とはいえ淡いのは確かで、2016年1月、12月、2019年の過去3度、天文改造デジカメを用いて撮影していますが、比較的明るい星雲中心部しか写せませんでした。
そこで今回は、OIII線とHα線のみを通すデュアルナローバンドフィルター「L-Ultimate」を用いて撮影してみました。ただ、このフィルターだけだと恒星の写りが猛烈に悪くなる上、星の色もおかしくなりがちなので、別途、通常の光害カットフィルターである「LPS-D1」を用いて恒星のみ撮影し、最後に合成を行っています。
結果、カリフォルニア星雲のいわゆる「カリフォルニア」っぽい所だけではなく、その先の淡い領域や周辺の分子雲までしっかりと写ってくれました。「カリフォルニア」部分は色がやや白っぽいですが、これはおそらく、このあたりに赤いHαに加え青緑色のOIIIの成分が比較的多いためでしょう。

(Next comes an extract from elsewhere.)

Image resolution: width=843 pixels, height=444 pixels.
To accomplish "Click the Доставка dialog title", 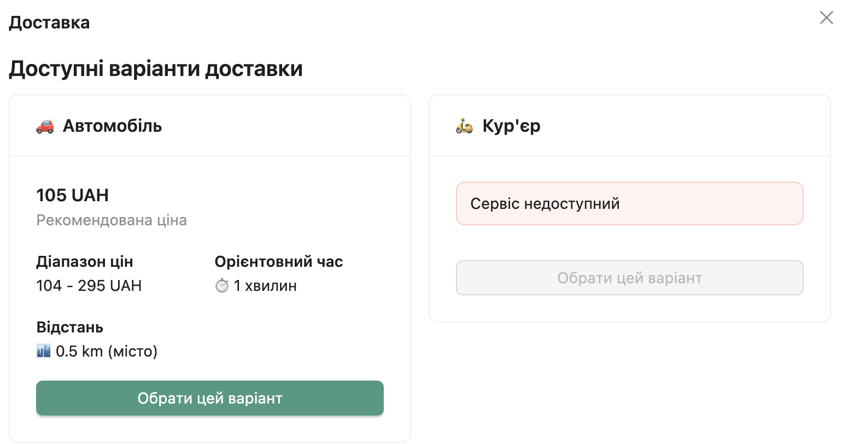I will (49, 22).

この星雲を光らせているのは、上にも書いた通り、写真中央付近に見えるペルセウス座ξ星で、太陽の約30倍の質量を持ち、表面温度約35000度、明るさは可視光の範囲で太陽の12700倍、紫外線まで含めると太陽の263000倍という、極めて活発な青色巨星です。この星は元々、ペルセウス座ζ星付近を中心とする「ペルセウス座OB2アソシエーション」という星団の一員なのですが、近接した恒星の超新星爆発など何らかの原因で星団を飛び出し、現在も猛スピードで宇宙空間を飛び続けています。
カリフォルニア星雲は、たまたまこの領域にあった分子雲がペルセウス座ξ星からの強烈な放射を受けて輝いているもので、この星雲の広がり方を見るとその仕組みが納得できます。また、ペルセウス座ξ星が飛び去ってしまえば、この星雲もいずれ輝きを失ってしまうでしょう。
オリジナル画像
LPS-D1フィルターを用いて撮影した、コンポジット&処理前の画像およびレベル調整のみ行った画像です。強調を行った後でも星雲はかすかにしか見えず、かなり淡いのがよく分かります。
こちらはL-Ultimateフィルターを用いて撮影した、コンポジット&処理前の画像およびレベル調整のみ行った画像です。デュアルナローバンドフィルターを通せば、都心の激しい光害の中でも星雲の姿が一気に際立ってきます。